Work instructions
Each line below is to be set down again exactly.

Stored entries
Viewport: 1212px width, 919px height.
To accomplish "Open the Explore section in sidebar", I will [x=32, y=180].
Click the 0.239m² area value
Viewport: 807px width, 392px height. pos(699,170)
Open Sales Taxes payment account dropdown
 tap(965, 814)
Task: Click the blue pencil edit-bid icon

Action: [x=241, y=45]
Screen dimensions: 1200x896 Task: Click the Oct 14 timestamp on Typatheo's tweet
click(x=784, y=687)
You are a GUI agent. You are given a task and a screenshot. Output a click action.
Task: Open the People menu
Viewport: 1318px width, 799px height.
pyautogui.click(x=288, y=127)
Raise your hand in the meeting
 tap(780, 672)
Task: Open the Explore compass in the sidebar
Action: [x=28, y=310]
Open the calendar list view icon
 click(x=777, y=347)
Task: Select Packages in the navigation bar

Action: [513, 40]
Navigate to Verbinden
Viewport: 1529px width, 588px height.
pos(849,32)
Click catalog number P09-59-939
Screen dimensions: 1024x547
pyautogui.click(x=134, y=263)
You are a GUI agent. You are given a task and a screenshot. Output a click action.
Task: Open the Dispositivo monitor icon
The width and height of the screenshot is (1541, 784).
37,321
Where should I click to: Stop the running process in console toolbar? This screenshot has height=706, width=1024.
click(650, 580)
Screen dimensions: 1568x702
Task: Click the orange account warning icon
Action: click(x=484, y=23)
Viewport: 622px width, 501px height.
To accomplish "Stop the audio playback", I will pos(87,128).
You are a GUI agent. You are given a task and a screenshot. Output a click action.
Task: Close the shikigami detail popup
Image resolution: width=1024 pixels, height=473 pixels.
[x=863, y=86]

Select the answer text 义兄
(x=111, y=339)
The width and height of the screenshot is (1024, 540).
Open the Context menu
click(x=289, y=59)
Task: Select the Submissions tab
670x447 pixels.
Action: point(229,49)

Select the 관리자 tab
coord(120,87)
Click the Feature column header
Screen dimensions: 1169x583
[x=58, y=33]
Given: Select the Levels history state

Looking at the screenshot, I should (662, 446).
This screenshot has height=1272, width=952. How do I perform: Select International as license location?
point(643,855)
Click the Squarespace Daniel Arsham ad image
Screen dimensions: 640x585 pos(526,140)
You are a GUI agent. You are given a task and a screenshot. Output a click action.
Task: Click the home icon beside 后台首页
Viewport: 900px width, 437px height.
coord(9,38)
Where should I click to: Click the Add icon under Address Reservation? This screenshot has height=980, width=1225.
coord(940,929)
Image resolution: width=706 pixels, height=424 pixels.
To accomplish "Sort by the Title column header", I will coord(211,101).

Exercise response
Viewport: 1212px width, 919px height.
To accomplish "Open the Explore section in sidebar", I will [x=32, y=180].
Click the 0.239m² area value
Viewport: 807px width, 392px height. pos(699,170)
Open Sales Taxes payment account dropdown
 tap(965, 814)
Task: Click the blue pencil edit-bid icon

Action: [x=241, y=45]
Screen dimensions: 1200x896 Task: Click the Oct 14 timestamp on Typatheo's tweet
click(x=784, y=687)
You are a GUI agent. You are given a task and a screenshot. Output a click action.
Task: Open the People menu
Viewport: 1318px width, 799px height.
pyautogui.click(x=288, y=127)
Raise your hand in the meeting
 tap(780, 672)
Task: Open the Explore compass in the sidebar
Action: [x=28, y=310]
Open the calendar list view icon
 click(x=777, y=347)
Task: Select Packages in the navigation bar

Action: [513, 40]
Navigate to Verbinden
Viewport: 1529px width, 588px height.
pos(849,32)
Click catalog number P09-59-939
Screen dimensions: 1024x547
pyautogui.click(x=134, y=263)
You are a GUI agent. You are given a task and a screenshot. Output a click action.
Task: Open the Dispositivo monitor icon
The width and height of the screenshot is (1541, 784).
37,321
Where should I click to: Stop the running process in console toolbar? This screenshot has height=706, width=1024.
click(650, 580)
Screen dimensions: 1568x702
Task: Click the orange account warning icon
Action: click(x=484, y=23)
Viewport: 622px width, 501px height.
To accomplish "Stop the audio playback", I will pos(87,128).
You are a GUI agent. You are given a task and a screenshot. Output a click action.
Task: Close the shikigami detail popup
Image resolution: width=1024 pixels, height=473 pixels.
[x=863, y=86]

Select the answer text 义兄
(x=111, y=339)
The width and height of the screenshot is (1024, 540).
Open the Context menu
click(x=289, y=59)
Task: Select the Submissions tab
670x447 pixels.
Action: point(229,49)

Select the 관리자 tab
coord(120,87)
Click the Feature column header
Screen dimensions: 1169x583
[x=58, y=33]
Given: Select the Levels history state

Looking at the screenshot, I should (662, 446).
This screenshot has height=1272, width=952. How do I perform: Select International as license location?
point(643,855)
Click the Squarespace Daniel Arsham ad image
Screen dimensions: 640x585 pos(526,140)
You are a GUI agent. You are given a task and a screenshot. Output a click action.
Task: Click the home icon beside 后台首页
Viewport: 900px width, 437px height.
coord(9,38)
Where should I click to: Click the Add icon under Address Reservation? This screenshot has height=980, width=1225.
coord(940,929)
Image resolution: width=706 pixels, height=424 pixels.
To accomplish "Sort by the Title column header", I will coord(211,101).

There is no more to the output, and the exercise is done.